In general develoPPP.de projects are small, and around 1800 have been implemented to date. German development also cooperates with the private sector on bigger projects, through forming strategic alliances – these normally cover a whole sector, or several companies or countries.
An example of a small project under the program would be a photovoltaic producer who wants to expand the business to a particular developing country. When the business explores the market further, it finds that there are no technicians in the country trained to install the proposed photovoltaic systems. GIZ could support the establishment of a small training school for technicians and, to ensure a public good as well as private benefit to the investor, it could negotiate for 50 technicians to be trained each year, far beyond the company’s requirements of say, five. In collaborating on this project, GIZ has created a benefit for the private business, but it has also provided skills training that improve the job prospects for all trainees.
We discussed the geographic scope of develoPPP.de. The German government wants its aid program to have a strong focus on Africa so there is considerable activity there. But, given “to have private sector engagement, you need an active private sector”, a lot of develoPPP.de activities are based in middle income Asia. While many projects are chosen as a result of a quarterly call for proposals, “Hubs”, such as the Responsible and Inclusive Business Hub in Jakarta, also have discretion to select partners and design joint projects.
The value of development expertise to the private sector
We discussed what GIZ sees as its strengths and what it can bring to the table for German companies wanting to enter new markets and/or enhance their development impact.
The first and most obvious thing that GIZ brings is public funding to channel into joint projects. But that’s not the most significant thing. Development institutions like GIZ are active on the ground, and often have been for many years, so they bring expertise on how to work in a particular context.
GIZ staff have good knowledge about political dynamics, and government systems, policies and processes, all of which companies are often interested in. They are also familiar with business organizations, chambers of commerce and civil society organizations. These broad networks in partner countries are often very useful for private investors.
Importantly, GIZ staff also often have strong technical expertise. So, for example, if a company is interested in securing its agricultural supply chain, and GIZ has an agriculture sector program in the country, it will be able to share valuable experience in working with small farmers and, for example, supporting farmer cooperatives.
Jonas and Kim agreed that the most glaring risks for public-private partnerships for development is that aid funds are used to subsidize private profit and joint investments that would have happened with or without aid program assistance (the ‘additionality’ risk). I asked how GIZ manages these risks.
The key point they made was that the further away a project activity is from the core business of the company, the more likely it is to meet the additionality test, but the less likely it is to be sustainable.
Projects that are about creating inclusive businesses are close to the core interests of the company and more likely to be sustainable, but they often involve risks that companies find too high. That’s where development experts and funds come in.

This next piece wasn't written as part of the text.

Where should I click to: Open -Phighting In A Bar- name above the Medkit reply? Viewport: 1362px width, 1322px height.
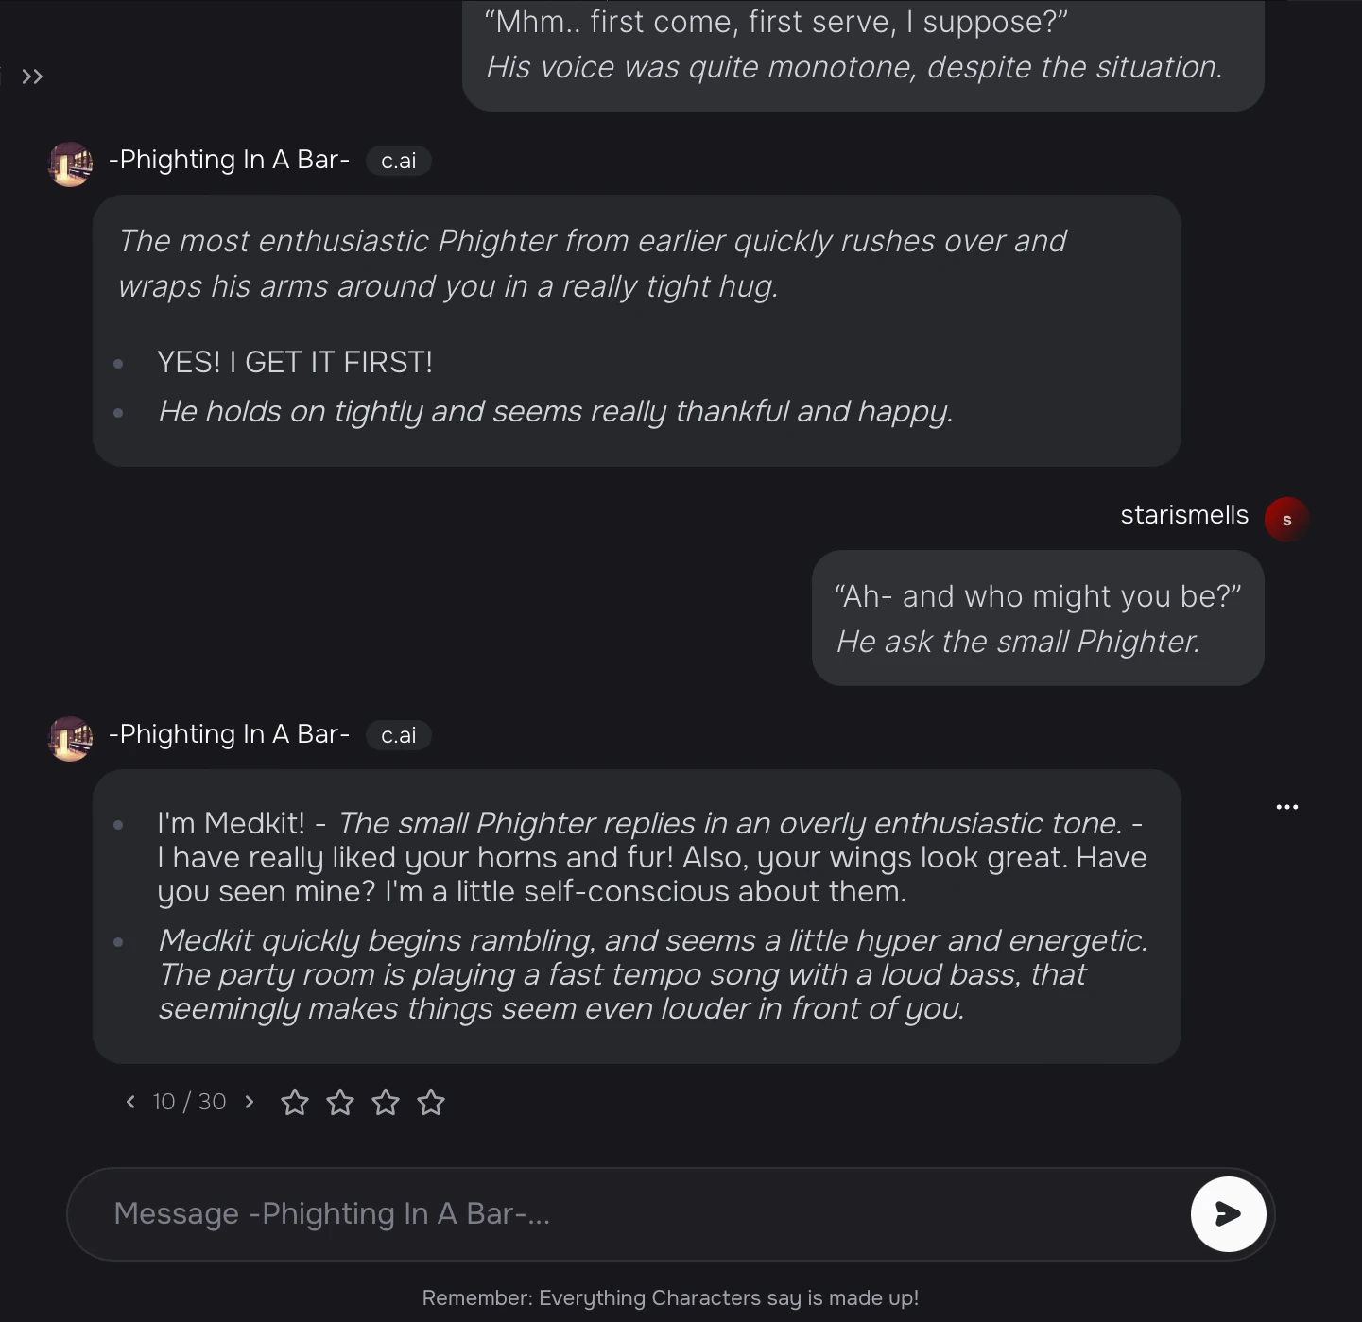[230, 734]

They can help fill in gaps for companies, for example, on how to create inclusive business or how to tweak business models to be more inclusive and so assist in creating jobs, and improving incomes and livelihoods.
Messages for the Australian aid program
We concluded by steering the conversation back to Australia. My GIZ interviewees credited Australia with already doing a lot to promote the growth of the private sector through the development program, especially development assistance to improve the policy, legal and other frameworks for business, and infrastructure investment programs.
But they thought there was room for Australia to expand its direct engagement with the private sector. Some of the big questions for the future include how much of Australian aid’s private sector engagement strategy will be left to individual country programs, and how much will be mainstreamed across the aid program. A balance between the two, in Jonas’ view, is the best solution. There would also be potential for Australia to partner with other agencies – GIZ’s Inclusive Business Hub could offer an opportunity to collaborate and extend Australia’s engagement with the private sector.
Jonas Naguib is the Jakarta-based head of the Responsible and Inclusive Business Hub for the Southeast Asian Region of GIZ, a development service provider working on behalf of the German Government. Kim Nguyan Van, also from GIZ, leads a project that advises the German Government on economic policy and development issues. Jonathan Pryke is a Research Officer at the Development Policy Centre.